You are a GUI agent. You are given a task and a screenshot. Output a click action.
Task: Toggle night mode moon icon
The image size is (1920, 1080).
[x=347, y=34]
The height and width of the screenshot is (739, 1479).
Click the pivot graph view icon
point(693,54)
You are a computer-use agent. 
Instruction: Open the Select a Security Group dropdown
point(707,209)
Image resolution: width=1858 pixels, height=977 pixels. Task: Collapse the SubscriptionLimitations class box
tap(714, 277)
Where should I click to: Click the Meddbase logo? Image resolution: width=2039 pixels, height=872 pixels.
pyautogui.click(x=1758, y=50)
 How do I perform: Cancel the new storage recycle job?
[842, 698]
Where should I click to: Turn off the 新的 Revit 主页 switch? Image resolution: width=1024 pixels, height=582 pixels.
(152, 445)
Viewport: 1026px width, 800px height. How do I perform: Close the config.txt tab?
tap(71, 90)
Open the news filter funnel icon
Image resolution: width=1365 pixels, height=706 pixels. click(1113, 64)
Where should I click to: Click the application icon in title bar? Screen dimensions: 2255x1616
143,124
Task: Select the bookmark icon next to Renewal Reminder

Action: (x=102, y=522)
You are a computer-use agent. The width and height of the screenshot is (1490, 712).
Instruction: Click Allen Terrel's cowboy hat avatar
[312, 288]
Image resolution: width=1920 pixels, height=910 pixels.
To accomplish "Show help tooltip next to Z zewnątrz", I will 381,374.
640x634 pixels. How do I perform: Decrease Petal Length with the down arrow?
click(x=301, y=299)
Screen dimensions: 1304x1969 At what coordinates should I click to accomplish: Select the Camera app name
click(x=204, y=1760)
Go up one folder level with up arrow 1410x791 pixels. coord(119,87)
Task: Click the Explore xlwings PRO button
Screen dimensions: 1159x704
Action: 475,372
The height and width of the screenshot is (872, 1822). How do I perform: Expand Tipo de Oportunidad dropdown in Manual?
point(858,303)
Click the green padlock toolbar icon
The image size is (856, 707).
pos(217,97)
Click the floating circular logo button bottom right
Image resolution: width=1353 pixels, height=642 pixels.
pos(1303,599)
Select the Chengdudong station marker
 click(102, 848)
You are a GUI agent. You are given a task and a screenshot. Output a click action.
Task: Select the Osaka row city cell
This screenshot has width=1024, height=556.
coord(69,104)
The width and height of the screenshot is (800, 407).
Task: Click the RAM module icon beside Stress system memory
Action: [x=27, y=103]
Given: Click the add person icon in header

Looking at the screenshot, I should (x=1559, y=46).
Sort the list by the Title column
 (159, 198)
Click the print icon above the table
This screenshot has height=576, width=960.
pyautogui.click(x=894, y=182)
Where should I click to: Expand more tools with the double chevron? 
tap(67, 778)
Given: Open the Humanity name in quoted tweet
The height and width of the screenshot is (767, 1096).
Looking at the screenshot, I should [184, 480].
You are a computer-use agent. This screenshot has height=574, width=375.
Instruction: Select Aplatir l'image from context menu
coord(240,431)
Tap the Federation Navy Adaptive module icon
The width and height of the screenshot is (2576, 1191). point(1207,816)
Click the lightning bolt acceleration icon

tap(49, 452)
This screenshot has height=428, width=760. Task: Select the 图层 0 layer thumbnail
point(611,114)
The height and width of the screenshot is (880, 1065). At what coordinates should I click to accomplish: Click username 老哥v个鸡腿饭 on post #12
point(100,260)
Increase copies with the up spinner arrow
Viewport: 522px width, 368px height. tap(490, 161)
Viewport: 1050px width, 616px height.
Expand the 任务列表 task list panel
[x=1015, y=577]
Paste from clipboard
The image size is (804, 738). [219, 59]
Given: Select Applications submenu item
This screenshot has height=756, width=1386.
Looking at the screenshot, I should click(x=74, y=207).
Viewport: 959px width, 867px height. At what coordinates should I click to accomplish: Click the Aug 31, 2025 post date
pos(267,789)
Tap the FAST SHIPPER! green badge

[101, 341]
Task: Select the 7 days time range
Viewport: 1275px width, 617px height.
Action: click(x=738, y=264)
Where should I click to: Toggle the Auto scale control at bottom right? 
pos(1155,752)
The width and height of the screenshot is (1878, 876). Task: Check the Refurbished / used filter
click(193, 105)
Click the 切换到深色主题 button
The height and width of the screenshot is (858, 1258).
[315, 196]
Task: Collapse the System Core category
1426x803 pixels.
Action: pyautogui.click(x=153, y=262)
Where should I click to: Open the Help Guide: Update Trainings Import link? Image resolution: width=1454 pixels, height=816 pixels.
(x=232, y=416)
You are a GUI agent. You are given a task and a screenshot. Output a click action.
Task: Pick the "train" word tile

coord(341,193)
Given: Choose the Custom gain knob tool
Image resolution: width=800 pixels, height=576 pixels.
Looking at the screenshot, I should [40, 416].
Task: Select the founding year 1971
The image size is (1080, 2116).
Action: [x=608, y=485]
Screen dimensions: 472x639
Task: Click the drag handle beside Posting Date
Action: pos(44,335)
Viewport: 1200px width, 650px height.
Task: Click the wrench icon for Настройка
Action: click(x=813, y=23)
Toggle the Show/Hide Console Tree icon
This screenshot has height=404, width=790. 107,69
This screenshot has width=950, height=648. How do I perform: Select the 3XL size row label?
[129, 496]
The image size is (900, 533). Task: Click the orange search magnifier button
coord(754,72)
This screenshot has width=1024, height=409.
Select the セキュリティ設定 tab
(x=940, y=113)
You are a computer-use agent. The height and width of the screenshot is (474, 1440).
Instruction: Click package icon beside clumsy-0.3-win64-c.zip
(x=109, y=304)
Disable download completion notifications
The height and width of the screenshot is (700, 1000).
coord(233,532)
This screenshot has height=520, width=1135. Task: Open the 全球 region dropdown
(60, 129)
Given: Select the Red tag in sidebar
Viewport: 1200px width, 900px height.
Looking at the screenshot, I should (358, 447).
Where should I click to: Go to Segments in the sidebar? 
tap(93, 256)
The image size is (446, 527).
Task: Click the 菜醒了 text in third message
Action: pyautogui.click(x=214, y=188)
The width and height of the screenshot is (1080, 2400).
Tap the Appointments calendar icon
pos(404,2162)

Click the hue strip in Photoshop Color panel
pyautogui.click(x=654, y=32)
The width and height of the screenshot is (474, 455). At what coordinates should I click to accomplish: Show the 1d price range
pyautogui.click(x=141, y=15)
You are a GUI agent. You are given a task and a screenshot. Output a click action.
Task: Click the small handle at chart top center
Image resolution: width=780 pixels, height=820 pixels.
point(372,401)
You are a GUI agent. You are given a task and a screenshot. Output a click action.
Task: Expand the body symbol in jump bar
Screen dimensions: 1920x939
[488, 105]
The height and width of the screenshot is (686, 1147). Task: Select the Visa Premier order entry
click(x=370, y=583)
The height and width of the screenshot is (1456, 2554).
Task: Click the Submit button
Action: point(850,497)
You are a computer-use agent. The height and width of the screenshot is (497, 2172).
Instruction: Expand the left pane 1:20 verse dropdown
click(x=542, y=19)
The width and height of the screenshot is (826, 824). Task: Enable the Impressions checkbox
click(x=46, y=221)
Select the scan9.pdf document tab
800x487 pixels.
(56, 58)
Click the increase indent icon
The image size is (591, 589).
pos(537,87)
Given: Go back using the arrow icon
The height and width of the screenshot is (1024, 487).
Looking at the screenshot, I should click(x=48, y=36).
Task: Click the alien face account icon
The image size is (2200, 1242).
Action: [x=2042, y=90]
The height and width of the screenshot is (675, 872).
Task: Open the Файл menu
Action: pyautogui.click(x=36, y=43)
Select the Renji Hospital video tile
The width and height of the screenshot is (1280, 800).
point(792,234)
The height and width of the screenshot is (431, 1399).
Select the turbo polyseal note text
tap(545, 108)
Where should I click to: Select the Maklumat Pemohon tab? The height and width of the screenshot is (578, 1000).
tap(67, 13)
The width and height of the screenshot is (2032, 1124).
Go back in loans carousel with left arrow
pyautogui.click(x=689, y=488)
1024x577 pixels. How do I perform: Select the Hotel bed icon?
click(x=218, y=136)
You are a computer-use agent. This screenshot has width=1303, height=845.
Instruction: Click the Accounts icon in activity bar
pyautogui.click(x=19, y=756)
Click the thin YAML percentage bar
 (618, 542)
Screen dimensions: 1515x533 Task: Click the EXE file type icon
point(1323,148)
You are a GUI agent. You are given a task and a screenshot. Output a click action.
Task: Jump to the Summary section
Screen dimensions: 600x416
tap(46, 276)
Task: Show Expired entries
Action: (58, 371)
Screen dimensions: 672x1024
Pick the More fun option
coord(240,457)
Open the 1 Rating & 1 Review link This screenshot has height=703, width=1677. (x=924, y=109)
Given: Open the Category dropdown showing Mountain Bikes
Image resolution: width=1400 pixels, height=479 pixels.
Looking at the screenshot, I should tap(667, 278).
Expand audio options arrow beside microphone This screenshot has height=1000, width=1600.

◇ ◇ ◇

*Work instruction*
Above this task is a listing. Restate, word for word and with nothing added, the lines from the one with "Task: Jump to the Summary section" through the one with "Given: Open the Category".

*Exercise solution*
Task: Jump to the Summary section
Screen dimensions: 600x416
tap(46, 276)
Task: Show Expired entries
Action: (58, 371)
Screen dimensions: 672x1024
Pick the More fun option
coord(240,457)
Open the 1 Rating & 1 Review link This screenshot has height=703, width=1677. (x=924, y=109)
Given: Open the Category dropdown showing Mountain Bikes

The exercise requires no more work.